Notably, all three conditions in our study activated right pSTS, a region previously shown to be important in social-related multisensory processing (Redcay 2008). Right pSTS along with right TPJ, were the only regions in which there was maximum activation in the AV condition. Further evidence of pSTS importance in both multisensory and social processing come from prior research on a possible pSTS homologue in monkeys, the Anterior Superior Temporal Polysensory Area (STPa), which responds to visual biological motion, faces, and head and body view and direction (Jellema et al. 2000; Oram and Perrett 1996), and projects to higher order cognitive and emotional processing regions such as the amygdala and prefrontal regions (Oram and Perrett 1996).

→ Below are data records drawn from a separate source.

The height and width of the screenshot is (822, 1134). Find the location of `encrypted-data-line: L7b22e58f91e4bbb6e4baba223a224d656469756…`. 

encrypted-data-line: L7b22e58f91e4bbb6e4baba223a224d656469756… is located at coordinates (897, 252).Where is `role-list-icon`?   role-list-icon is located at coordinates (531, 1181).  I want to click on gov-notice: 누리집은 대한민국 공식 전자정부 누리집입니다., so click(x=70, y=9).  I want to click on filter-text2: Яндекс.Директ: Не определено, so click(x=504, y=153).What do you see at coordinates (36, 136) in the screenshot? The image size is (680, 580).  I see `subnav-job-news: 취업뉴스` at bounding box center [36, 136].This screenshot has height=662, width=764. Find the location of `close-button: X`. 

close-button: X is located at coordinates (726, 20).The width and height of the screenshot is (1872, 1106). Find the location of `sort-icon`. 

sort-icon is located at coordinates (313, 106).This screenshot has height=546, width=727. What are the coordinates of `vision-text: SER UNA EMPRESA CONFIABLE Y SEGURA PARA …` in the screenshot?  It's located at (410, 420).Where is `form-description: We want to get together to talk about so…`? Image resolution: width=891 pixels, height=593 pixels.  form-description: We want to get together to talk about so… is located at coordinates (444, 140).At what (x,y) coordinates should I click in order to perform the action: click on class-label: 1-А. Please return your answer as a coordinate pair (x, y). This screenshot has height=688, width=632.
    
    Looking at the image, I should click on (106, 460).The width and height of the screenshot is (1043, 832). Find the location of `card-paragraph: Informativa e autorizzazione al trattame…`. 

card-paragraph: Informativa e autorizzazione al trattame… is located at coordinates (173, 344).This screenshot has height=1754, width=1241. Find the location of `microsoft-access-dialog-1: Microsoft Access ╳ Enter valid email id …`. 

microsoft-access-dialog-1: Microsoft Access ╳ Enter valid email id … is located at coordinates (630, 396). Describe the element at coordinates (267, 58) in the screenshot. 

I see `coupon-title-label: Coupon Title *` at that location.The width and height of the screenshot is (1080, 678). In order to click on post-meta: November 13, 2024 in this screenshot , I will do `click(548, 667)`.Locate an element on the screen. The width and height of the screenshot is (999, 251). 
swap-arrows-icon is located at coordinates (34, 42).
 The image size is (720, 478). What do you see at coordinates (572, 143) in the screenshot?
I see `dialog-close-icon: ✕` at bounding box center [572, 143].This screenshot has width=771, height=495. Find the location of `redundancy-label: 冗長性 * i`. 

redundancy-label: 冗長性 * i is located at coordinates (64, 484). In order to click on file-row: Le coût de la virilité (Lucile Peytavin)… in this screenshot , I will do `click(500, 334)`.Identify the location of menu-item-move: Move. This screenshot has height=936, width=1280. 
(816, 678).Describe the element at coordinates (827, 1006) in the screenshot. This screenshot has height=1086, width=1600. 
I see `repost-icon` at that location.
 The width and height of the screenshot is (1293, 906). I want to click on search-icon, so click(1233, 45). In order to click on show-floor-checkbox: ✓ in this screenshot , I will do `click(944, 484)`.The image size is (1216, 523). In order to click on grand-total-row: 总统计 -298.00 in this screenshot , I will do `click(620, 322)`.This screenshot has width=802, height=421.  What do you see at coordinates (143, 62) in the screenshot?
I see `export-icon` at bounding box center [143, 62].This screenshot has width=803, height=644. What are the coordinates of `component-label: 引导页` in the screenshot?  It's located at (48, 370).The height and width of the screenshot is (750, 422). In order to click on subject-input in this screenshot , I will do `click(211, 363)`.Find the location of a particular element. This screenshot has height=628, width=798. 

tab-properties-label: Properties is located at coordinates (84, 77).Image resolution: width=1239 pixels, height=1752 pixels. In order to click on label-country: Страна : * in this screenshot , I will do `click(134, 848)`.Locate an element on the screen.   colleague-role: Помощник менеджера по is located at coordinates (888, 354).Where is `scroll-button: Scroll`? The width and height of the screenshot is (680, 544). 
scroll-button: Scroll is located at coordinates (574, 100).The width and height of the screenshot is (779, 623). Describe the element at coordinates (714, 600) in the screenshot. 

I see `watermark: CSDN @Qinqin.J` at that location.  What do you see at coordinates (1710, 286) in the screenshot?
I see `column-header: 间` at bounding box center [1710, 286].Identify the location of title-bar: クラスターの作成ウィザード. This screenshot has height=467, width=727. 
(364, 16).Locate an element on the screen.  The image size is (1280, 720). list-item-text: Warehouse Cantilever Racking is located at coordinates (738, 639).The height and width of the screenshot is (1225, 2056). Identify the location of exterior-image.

In addition, we saw right-hemisphere dominated effects in STS and frontal regions, which is typically not seen in most speech related studies (Campbell et al. 2001; Capek et al. 2008; Hubbard et al. 2008; Kawashima et al. 1999; Macaluso et al. 2004; MacSweeney et al. 2000; Skipper et al. 2005). However, left lateralized activation has been less strongly observed in multisensory studies of simple speech, syllables, and emotional prosody (Kreifelts et al. 2007; Olson et al. 2002; Wright et al. 2003). It is possible that higher-order regions in both hemispheres have multisensory properties and are recruited based on verbal versus non-verbal relevance.

Summary

Both imaging modalities produced datasets that were very complex, yet there was a surprising degree of convergence between the ERP and fMRI data (Fig. 8). Underadditivity dominated the multisensory effects in earlier regions as supported by the significant (VIS areas) and trend towards (AUD) smaller and faster responses for AV versus unisensory stimuli. These data, along with previous behavioral studies, suggest that early or mid-sensory regions may be optimized to process multisensory stimuli, if information from multiple modalities is available (Foxe and Schroeder 2005). Multiple “higher-order” cortical regions, as well as late ERP activity typically associated with more higher-order processes showed underadditive effects driven by common activation for all conditions of non-verbal human stimuli, with a dominance of the AV condition in temporal regions. In particular the unique right pSTS effects confirm the important role of pSTS in social cognition, and again show the tendency toward right lateralization for social-related stimuli.